Mechanisms of human cytomegalovirus (HCMV) (re)activation and its impact on organ transplant patients.

Human cytomegalovirus (HCMV) infection plays an important role in transplant patients. Its impact is both direct and indirect. This review focuses on new aspects of HCMV (re)activation and HCMV related pathology, particularly HCMV-associated renal allograft injury. During the last two years we have learned that HCMV is more frequently (re)activated, even in healthy people, than previously expected. Inflammatory as well as stress mediators and some drugs may (re)activate the virus by using distinct intracellular pathways. Commonly, HCMV (re)activation is accompanied by HCMV antigenemia/DNAemia, suggesting that precursor cells in the bone marrow play an important role as a reservoir of latent virus. However, local HCMV (re)activation (colon, lung) without detection of active HCMV infection in the peripheral blood is possible. In healthy people a sufficient type 1 T-cell response controls the active HCMV infection, while in patients with severe immune deficiency (AIDS, high-dose immunosuppression) the virus can spread in an uncontrolled fashion and induce 'classic' HCMV disease. In patients with moderate immune deficiency (e.g. long-term transplant patients on low-dose immunosuppression) virus spreading is controlled but the elimination of cells harboring the active virus may be insufficient. The resulting persistent HCMV antigenemia may induce chronic inflammatory processes leading to tissue injury, particularly in the allograft.
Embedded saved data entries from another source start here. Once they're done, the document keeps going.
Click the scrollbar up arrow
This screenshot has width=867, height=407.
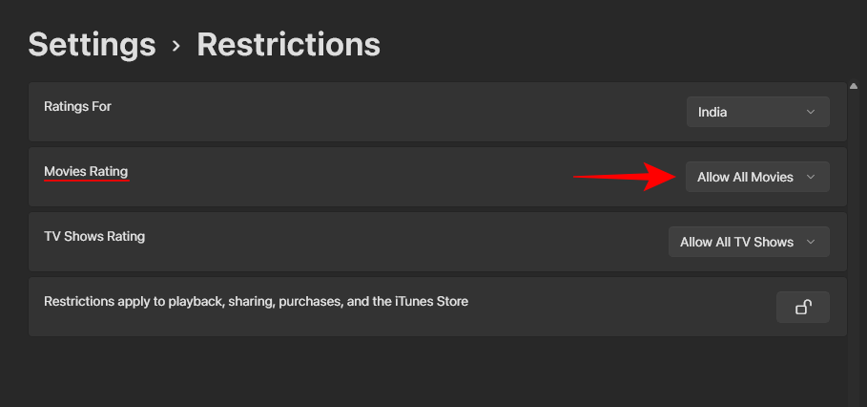pos(853,86)
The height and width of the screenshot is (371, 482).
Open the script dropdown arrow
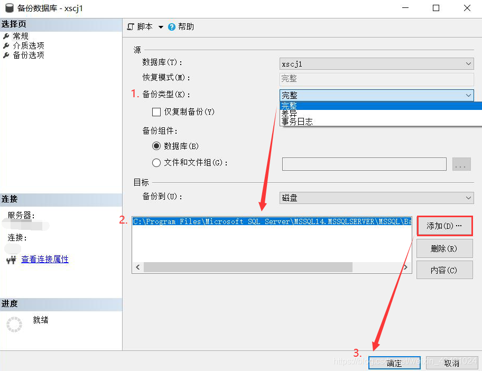pos(161,27)
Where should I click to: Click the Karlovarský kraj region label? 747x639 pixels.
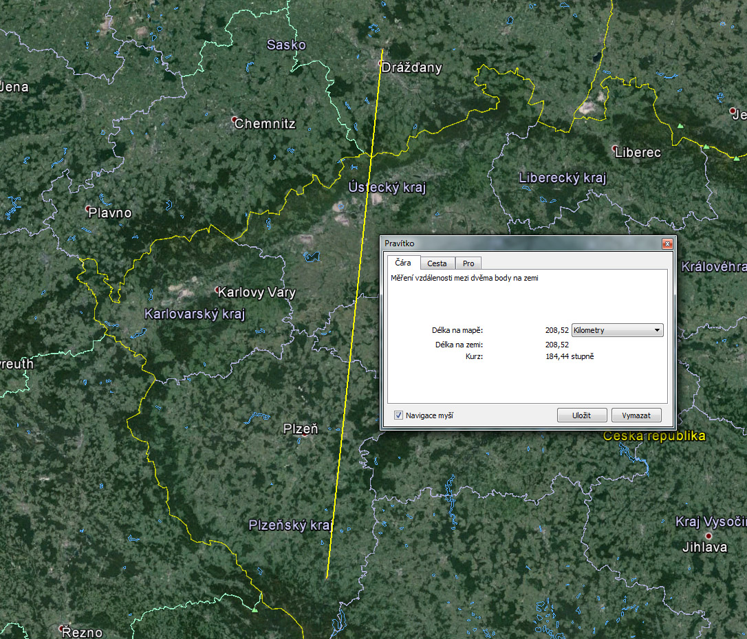point(194,314)
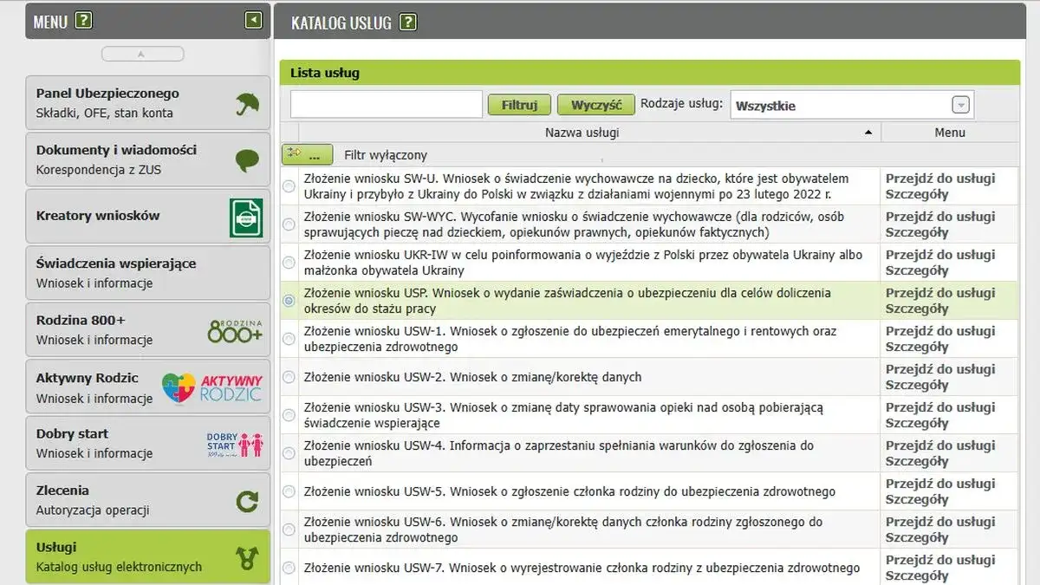Open the Rodzaje usług Wszystkie dropdown
Screen dimensions: 1040x585
click(960, 104)
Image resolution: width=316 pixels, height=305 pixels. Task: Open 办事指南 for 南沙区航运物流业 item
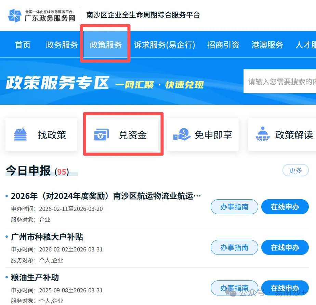tap(234, 207)
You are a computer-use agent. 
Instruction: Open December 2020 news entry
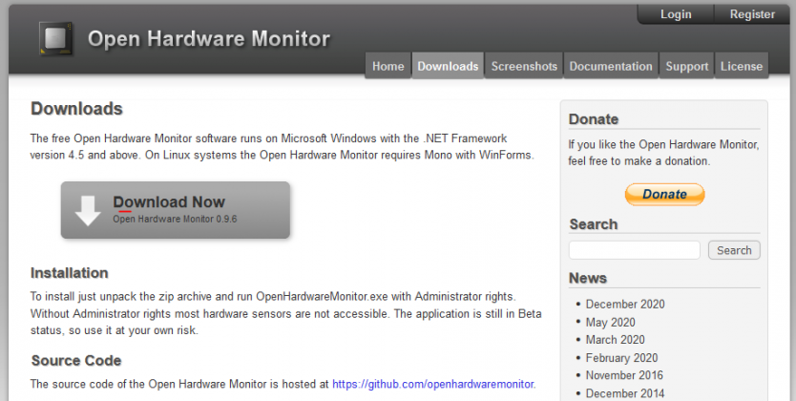[625, 305]
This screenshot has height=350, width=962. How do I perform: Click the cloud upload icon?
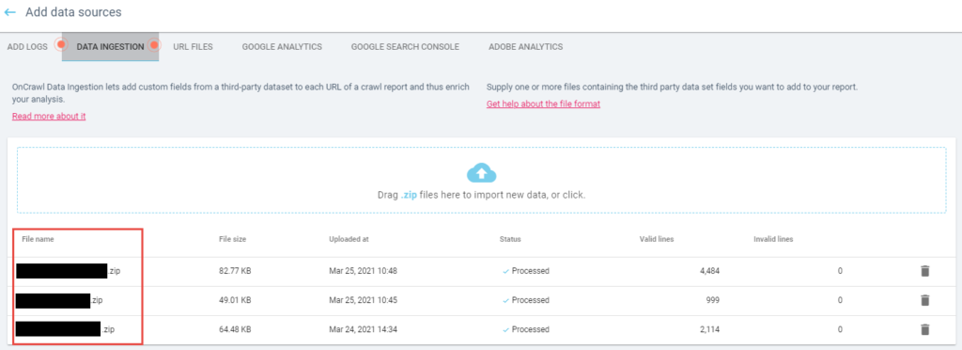482,173
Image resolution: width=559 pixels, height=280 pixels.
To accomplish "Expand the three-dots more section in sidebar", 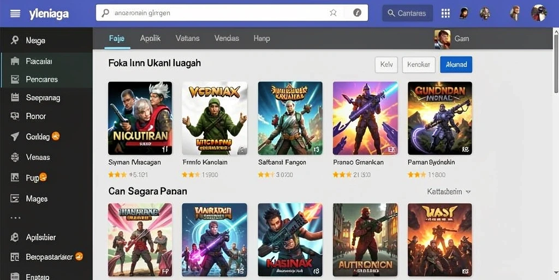I will click(15, 217).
Therefore, antiviral therapy may be useful in patients suffering from graft deterioration with otherwise clinically symptomless HCMV infection. HCMV-related immune deficiency with an increased risk of developing bacterial/fungal superinfections is frequently seen in patients with symptomatic HCMV disease but not in asymptomatic CMV antigenemia. The risk of developing superinfections can be predicted by flow-cytometric monitoring of peripheral blood monocytes.